# Question for you Z31 engine guys



## Zen31ZR (Mar 24, 2004)

Would an 87 non turbo still have a W-series engine or not.........?


----------



## asleepz (Feb 24, 2004)

From what I've read it should be any VG30E(T) in the 87 models.

Proof

http://www.engr.colostate.edu/~radare/wserieschanges.html


----------



## Zen31ZR (Mar 24, 2004)

♣AsleepZ♣ said:


> From what I've read it should be any VG30E(T) in the 87 models.
> 
> Proof
> 
> http://www.engr.colostate.edu/~radare/wserieschanges.html


After April of 87.....


----------



## ICP Sux0rZ! (Jan 10, 2005)

so....after 4/87 would have a W series? so like my 5/87 has one?
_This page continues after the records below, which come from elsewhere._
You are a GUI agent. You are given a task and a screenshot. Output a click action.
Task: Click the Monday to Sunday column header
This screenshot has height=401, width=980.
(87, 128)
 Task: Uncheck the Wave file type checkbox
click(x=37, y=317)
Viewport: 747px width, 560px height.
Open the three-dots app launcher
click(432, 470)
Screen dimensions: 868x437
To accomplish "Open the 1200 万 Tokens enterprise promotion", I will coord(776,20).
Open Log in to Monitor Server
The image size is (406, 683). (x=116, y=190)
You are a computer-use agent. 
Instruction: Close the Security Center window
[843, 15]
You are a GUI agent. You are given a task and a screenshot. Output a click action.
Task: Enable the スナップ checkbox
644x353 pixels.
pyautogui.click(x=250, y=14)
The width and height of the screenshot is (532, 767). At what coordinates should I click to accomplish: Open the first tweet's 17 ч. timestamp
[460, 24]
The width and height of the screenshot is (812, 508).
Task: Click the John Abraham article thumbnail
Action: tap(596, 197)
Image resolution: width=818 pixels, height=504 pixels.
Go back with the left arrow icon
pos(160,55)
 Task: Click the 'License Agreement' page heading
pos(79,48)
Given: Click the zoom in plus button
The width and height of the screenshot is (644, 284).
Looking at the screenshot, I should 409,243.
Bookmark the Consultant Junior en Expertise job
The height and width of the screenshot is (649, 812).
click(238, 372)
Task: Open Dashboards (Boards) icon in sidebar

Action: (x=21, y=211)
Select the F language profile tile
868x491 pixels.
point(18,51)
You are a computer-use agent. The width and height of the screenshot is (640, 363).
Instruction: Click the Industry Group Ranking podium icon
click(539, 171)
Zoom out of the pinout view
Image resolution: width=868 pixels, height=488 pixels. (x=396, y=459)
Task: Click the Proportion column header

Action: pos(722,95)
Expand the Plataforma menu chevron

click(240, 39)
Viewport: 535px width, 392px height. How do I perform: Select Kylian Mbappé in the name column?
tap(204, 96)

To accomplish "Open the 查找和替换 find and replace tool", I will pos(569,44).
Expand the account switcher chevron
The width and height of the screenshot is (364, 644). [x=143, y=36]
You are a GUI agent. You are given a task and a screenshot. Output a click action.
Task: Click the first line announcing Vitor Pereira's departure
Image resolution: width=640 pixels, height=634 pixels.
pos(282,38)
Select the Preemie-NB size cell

> to provide a decrease in noise levels and an increase in power output.


 anyone know what the power difference is?


----------



## JAMESZ (Mar 12, 2004)

SanMarcosZfreak said:


> anyone know what the power difference is?


For you none.


They are a W series engine.


----------



## ICP Sux0rZ! (Jan 10, 2005)

i mean whats the difference between a W series and a non W series non turbo?


----------



## JAMESZ (Mar 12, 2004)

SanMarcosZfreak said:


> i mean whats the difference between a W series and a non W series non turbo?


Did you not read the link?


----------



## ICP Sux0rZ! (Jan 10, 2005)

i meant the power differences, i read the whole link, it says theres power differences, but it doesn't give any numbers


----------



## JAMESZ (Mar 12, 2004)

SanMarcosZfreak said:


> i meant the power differences, i read the whole link, it says theres power differences, but it doesn't give any numbers


LIKE I SAID THERE ARE NO POWER DIFFERENCES WHEN IT COMES TO THE NA ENGINES!


----------



## Zen31ZR (Mar 24, 2004)

JAMESZ said:


> LIKE I SAID THERE ARE NO POWER DIFFERENCES WHEN IT COMES TO THE NA ENGINES!


Yep, 160 Hp is still 160 Hp.... The only power differences are between the turbo and nonturbo engines, and of course between the early turbo engines and the 88-89 turbo engines...


----------



## ICP Sux0rZ! (Jan 10, 2005)

oh sorry no need to yell....geez


----------